** START OF DATASET **

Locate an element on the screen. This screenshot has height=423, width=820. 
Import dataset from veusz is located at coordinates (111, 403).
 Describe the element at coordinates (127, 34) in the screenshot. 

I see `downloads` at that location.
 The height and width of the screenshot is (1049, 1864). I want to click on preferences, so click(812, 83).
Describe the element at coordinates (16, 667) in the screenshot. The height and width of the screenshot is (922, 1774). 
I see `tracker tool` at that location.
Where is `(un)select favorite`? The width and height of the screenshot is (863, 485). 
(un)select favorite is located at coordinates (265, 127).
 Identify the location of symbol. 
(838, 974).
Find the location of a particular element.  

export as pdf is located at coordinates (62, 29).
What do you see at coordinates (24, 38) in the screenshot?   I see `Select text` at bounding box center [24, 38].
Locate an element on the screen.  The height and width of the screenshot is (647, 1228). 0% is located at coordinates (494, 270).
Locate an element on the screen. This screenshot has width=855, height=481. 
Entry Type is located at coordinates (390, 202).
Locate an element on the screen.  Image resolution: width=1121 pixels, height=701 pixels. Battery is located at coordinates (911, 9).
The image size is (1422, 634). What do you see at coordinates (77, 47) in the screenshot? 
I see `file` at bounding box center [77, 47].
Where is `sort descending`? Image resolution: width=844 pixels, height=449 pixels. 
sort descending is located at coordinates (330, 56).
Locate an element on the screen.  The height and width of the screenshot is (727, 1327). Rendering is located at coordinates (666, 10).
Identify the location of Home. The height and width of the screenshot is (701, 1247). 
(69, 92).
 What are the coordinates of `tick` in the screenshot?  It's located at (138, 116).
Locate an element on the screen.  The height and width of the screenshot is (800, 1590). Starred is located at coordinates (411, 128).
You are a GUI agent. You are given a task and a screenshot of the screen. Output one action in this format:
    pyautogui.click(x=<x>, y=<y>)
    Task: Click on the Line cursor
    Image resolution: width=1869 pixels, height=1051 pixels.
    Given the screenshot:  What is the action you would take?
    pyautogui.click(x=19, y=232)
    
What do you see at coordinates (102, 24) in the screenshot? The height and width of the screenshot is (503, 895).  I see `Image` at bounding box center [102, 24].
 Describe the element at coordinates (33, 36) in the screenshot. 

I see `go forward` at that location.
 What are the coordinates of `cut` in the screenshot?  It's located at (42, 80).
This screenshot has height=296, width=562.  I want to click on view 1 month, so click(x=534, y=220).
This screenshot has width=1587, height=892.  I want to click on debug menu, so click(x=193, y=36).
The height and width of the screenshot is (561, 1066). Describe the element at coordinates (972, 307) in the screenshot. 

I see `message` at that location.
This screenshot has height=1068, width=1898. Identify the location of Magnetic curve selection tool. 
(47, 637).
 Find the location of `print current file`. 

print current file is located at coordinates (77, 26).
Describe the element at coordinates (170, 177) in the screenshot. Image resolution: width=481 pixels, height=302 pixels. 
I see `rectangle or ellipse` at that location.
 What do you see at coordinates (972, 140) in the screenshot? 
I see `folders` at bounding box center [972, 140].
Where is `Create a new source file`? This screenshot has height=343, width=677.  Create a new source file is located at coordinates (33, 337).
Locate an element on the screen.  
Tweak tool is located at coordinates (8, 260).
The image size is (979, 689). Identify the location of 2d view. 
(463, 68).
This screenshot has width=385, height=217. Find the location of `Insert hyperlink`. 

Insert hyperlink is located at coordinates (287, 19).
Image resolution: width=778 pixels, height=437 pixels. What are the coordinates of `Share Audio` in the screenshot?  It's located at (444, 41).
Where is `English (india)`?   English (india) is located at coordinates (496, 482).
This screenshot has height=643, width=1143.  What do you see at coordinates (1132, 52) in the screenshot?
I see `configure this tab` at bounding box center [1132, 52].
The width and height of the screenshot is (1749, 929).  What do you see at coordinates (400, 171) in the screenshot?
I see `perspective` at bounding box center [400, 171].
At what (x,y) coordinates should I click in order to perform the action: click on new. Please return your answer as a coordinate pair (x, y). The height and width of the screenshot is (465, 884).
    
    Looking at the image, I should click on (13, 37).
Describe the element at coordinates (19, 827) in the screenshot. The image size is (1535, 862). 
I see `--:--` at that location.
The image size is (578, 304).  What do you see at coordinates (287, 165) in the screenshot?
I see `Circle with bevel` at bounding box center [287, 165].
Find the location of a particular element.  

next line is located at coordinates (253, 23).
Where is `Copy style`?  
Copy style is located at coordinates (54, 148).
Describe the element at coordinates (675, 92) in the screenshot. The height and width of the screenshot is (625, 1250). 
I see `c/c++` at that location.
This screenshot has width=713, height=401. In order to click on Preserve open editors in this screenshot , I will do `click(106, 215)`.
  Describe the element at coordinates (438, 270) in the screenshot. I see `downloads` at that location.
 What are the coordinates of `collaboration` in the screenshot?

** END OF DATASET **

_PROBLEM TO WORK ON:_ Render the lines between the one holding "at (138, 116)." and the one holding "coordinates (411, 128).", inclusive, as a JSON list of strings with one string per line and blank lines left out.

_OUTPUT:_
[
  " What are the coordinates of `tick` in the screenshot?  It's located at (138, 116).",
  "Locate an element on the screen.  The height and width of the screenshot is (800, 1590). Starred is located at coordinates (411, 128)."
]